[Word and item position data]
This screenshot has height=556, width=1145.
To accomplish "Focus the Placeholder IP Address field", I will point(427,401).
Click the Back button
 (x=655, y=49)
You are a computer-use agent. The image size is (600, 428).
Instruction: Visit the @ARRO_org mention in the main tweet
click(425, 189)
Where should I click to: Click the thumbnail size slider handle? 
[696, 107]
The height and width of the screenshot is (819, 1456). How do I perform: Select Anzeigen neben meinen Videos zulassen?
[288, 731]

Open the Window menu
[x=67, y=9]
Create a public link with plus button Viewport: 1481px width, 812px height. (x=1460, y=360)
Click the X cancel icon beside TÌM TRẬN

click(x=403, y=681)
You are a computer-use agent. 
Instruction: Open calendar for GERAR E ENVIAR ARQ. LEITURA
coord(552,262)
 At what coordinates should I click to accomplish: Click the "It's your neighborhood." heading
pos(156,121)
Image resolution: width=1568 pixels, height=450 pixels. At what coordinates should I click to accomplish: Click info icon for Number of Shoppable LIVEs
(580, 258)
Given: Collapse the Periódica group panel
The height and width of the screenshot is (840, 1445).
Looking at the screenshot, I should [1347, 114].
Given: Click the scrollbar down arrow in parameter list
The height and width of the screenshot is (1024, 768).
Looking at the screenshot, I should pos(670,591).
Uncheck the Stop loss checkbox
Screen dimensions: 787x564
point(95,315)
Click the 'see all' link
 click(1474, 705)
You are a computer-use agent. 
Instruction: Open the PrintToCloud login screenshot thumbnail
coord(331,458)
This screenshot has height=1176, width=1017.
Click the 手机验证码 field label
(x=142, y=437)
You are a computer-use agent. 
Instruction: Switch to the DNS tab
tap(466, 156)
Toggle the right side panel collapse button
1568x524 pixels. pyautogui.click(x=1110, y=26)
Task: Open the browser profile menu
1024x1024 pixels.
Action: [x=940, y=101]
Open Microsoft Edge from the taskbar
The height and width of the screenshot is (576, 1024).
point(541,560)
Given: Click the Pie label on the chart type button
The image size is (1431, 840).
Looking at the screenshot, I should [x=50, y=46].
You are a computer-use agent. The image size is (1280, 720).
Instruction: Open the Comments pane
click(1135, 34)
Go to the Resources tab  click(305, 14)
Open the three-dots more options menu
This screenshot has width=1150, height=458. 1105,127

#### TASK:
Rewrite the listing with every "Instruction" changed to "Command", keeping all other text identical.

#### RESULT:
This screenshot has height=556, width=1145.
To accomplish "Focus the Placeholder IP Address field", I will point(427,401).
Click the Back button
 (x=655, y=49)
You are a computer-use agent. The image size is (600, 428).
Command: Visit the @ARRO_org mention in the main tweet
click(425, 189)
Where should I click to: Click the thumbnail size slider handle? 
[696, 107]
The height and width of the screenshot is (819, 1456). How do I perform: Select Anzeigen neben meinen Videos zulassen?
[288, 731]

Open the Window menu
[x=67, y=9]
Create a public link with plus button Viewport: 1481px width, 812px height. (x=1460, y=360)
Click the X cancel icon beside TÌM TRẬN

click(x=403, y=681)
You are a computer-use agent. 
Command: Open calendar for GERAR E ENVIAR ARQ. LEITURA
coord(552,262)
 At what coordinates should I click to accomplish: Click the "It's your neighborhood." heading
pos(156,121)
Image resolution: width=1568 pixels, height=450 pixels. At what coordinates should I click to accomplish: Click info icon for Number of Shoppable LIVEs
(580, 258)
Given: Collapse the Periódica group panel
The height and width of the screenshot is (840, 1445).
Looking at the screenshot, I should [1347, 114].
Given: Click the scrollbar down arrow in parameter list
The height and width of the screenshot is (1024, 768).
Looking at the screenshot, I should pos(670,591).
Uncheck the Stop loss checkbox
Screen dimensions: 787x564
point(95,315)
Click the 'see all' link
 click(1474, 705)
You are a computer-use agent. 
Command: Open the PrintToCloud login screenshot thumbnail
coord(331,458)
This screenshot has height=1176, width=1017.
Click the 手机验证码 field label
(x=142, y=437)
You are a computer-use agent. 
Command: Switch to the DNS tab
tap(466, 156)
Toggle the right side panel collapse button
1568x524 pixels. pyautogui.click(x=1110, y=26)
Task: Open the browser profile menu
1024x1024 pixels.
Action: [x=940, y=101]
Open Microsoft Edge from the taskbar
The height and width of the screenshot is (576, 1024).
point(541,560)
Given: Click the Pie label on the chart type button
The image size is (1431, 840).
Looking at the screenshot, I should [x=50, y=46].
You are a computer-use agent. The image size is (1280, 720).
Command: Open the Comments pane
click(1135, 34)
Go to the Resources tab  click(305, 14)
Open the three-dots more options menu
This screenshot has width=1150, height=458. 1105,127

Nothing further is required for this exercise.